Obama Needs to Read More
Obama’s foreign policy naivete regarding al Qaida and Iraq is a very worrying condition, if it’s true.
He claimed that al Qaida wouldn’t have been in Iraq if the US hadn’t “invaded” that country.
If that were true, it still would require a US presence going forward, even under Obama’s self-contradictory plans for Iraq. He would ’send troops back’ if al Qaida establishes a base.
But the claim that al Qaida wasn’t in Iraq before the US military presence is not only not true, but easily refuted just from the US open press: (from the IBD editorial today)
Back in 1999, ABC News reported that Saddam had offered bin Laden asylum, citing their “long relationship” and a December 1998 meeting in Afghanistan between Osama and Iraqi intelligence chief Faruq Hijazi. And so on, and so on.
In 1998, the Clinton Justice Department alleged in an indictment against bin Laden that “al-Qaida reached an understanding with the government of Iraq that al-Qaida would not work against that government and that on particular projects, specifically including weapons development, al-Qaida would work cooperatively with the government of Iraq.”

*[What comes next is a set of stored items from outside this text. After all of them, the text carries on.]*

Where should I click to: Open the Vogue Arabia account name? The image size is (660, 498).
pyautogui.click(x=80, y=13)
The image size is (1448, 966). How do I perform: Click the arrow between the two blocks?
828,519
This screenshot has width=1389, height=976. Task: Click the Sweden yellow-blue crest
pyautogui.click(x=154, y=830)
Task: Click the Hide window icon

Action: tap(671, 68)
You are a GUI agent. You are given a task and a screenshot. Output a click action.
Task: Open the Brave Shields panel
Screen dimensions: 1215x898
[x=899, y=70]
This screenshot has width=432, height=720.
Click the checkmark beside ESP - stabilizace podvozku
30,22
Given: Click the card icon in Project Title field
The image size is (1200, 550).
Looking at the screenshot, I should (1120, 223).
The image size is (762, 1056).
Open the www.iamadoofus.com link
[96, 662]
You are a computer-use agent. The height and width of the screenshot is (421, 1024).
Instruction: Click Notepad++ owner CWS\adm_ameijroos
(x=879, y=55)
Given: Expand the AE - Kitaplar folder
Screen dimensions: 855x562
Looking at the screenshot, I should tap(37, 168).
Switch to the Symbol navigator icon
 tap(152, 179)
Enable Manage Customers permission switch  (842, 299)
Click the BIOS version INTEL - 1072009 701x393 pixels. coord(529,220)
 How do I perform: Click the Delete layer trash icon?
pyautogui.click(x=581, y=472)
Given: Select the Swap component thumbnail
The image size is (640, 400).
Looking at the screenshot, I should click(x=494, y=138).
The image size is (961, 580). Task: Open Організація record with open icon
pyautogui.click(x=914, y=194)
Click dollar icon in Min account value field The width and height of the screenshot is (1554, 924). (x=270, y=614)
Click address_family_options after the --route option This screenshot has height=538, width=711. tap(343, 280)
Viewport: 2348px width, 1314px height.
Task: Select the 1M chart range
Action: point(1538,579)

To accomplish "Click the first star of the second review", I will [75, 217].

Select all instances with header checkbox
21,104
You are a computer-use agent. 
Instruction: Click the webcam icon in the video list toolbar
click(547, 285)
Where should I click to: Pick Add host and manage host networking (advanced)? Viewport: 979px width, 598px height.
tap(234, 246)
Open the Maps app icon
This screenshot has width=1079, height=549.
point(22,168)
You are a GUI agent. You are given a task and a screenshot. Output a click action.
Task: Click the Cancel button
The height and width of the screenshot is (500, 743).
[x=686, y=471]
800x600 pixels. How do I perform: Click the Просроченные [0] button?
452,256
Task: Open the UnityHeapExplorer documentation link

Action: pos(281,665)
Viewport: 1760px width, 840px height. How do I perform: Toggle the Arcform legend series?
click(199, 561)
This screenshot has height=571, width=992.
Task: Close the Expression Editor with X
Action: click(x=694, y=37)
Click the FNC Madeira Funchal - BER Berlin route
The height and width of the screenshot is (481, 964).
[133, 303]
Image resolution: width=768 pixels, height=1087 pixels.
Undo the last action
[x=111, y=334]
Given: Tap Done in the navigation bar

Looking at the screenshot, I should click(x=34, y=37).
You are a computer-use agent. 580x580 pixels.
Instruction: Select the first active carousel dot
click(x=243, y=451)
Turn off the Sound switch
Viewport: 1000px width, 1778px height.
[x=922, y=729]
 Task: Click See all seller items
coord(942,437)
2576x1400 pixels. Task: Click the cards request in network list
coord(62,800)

As the Weekly Standard’s Stephen Hayes has reported, reams of captured documents show that elite Iraqi military units trained some 8,000 al-Qaida terrorists. They belonged to groups such as Algeria’s GSPC, Palestinian Islamic Jihad, Ansar al Islam and the Sudanese Liberation Army, at camps in Samarra, in Ramadi and at Salman Pak, where a Boeing 707 fuselage was used for terrorist training.
Now, either Obama is willfully naive - ignoring any information about Iraq, or he is demagoging.
Maybe it’s like his NAFTA position - for public voter consumption, but not what he will actually do once he gets in office.
Either way, he’s dangerous for foreign policy.